Há muito oportunismo e baixa qualidade nos palcos do País, quando o público-alvo é a criança; a convite do ‘Estado’, profissionais do setor sugerem rumos para esse gênero de dramaturgia.

Paulo Humberto / BVDA

Dib Carneiro Neto – No conjunto das artes produzidas heroicamente no País, o teatro infantil é tido como um dos segmentos mais sofridos, mais à margem da margem da margem. Há preconceito por todos os lados. Como livrar as produções infantis desse estigma de ‘pecinhas’? Como melhorar a qualidade do que se produz para as crianças nos palcos brasileiros, para que diminua esse preconceito?

No mês passado, um primeiro e solitário passo foi dado no sentido de discutir esse assunto com quem está à frente do teatro para crianças e jovens em São Paulo. Por iniciativa da empresa Panamco, que patrocina o único prêmio voltado exclusivamente para teatro infantil na cidade, o ator Ewerton de Castro, também jurado da premiação, coordenou o primeiro debate de série Encontros do Teatro Jovem. A ideia da Panamco é reunir mensalmente os profissionais do setor para troca de ideias sobre as dificuldades e os preconceitos que nivelam por baixo, e muitas vezes com razão, o teatro infantil no Brasil. O próximo encontro está previsto para o dia 6, no Café Aprendiz, na Vila Madalena.

“Acho que a realidade do teatro infantil hoje é a seguinte: por que gastar tempo escrevendo um texto, batalhar a sua encenação, correr o risco de ser mal aproveitado por uma direção duvidosa e interpretações amadoras e além do mais ter um retorno financeiro ridículo, ou até mesmo nulo?”, comenta Ewerton. “O teatro infantil está em pleno descrédito, sobretudo no que se refere ao retorno financeiro.”

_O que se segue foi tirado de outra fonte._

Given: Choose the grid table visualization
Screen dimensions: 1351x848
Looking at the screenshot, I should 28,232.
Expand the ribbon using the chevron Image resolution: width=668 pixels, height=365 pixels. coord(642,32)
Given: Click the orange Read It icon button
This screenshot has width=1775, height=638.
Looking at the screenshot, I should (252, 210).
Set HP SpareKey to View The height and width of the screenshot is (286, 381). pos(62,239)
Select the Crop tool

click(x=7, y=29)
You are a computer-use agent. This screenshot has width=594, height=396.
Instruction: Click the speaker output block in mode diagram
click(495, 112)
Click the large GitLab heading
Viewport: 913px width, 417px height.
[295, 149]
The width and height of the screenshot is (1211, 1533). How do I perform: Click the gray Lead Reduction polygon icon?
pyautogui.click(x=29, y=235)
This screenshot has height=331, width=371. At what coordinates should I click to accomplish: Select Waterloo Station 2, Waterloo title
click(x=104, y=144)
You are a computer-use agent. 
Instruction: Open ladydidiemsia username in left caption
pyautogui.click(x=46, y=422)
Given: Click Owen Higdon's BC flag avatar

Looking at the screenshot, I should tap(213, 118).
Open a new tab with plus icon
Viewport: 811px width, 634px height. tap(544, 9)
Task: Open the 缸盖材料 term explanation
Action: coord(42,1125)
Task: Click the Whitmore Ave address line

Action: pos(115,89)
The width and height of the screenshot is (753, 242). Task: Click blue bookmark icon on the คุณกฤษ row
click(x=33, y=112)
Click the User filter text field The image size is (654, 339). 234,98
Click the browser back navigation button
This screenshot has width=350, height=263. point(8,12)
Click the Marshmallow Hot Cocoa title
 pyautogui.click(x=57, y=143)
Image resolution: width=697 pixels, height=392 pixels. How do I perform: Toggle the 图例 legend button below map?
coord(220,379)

Assim como acontece com a literatura para jovens e para crianças, a dramaturgia infanto-juvenil também é vista comumente de forma errada, equivocada, ou seja, a sociedade atribui às peças infantis um poder que elas não têm e não precisam ter: o poder de transformar as crianças em melhores crianças, em felizes crianças. Esse tipo de boa intenção só serve para embotar a criatividade de um autor e diminuir o valor artístico de seu trabalho. O teatro para jovens e crianças pode até conseguir complementar a tarefa dos pais e dos educadores, mas desde que não abra mão de sua condição de obra de arte, ou seja, se o artista estiver consciente das boas intenções, mas livre do compromisso de transmiti-las a todo custo.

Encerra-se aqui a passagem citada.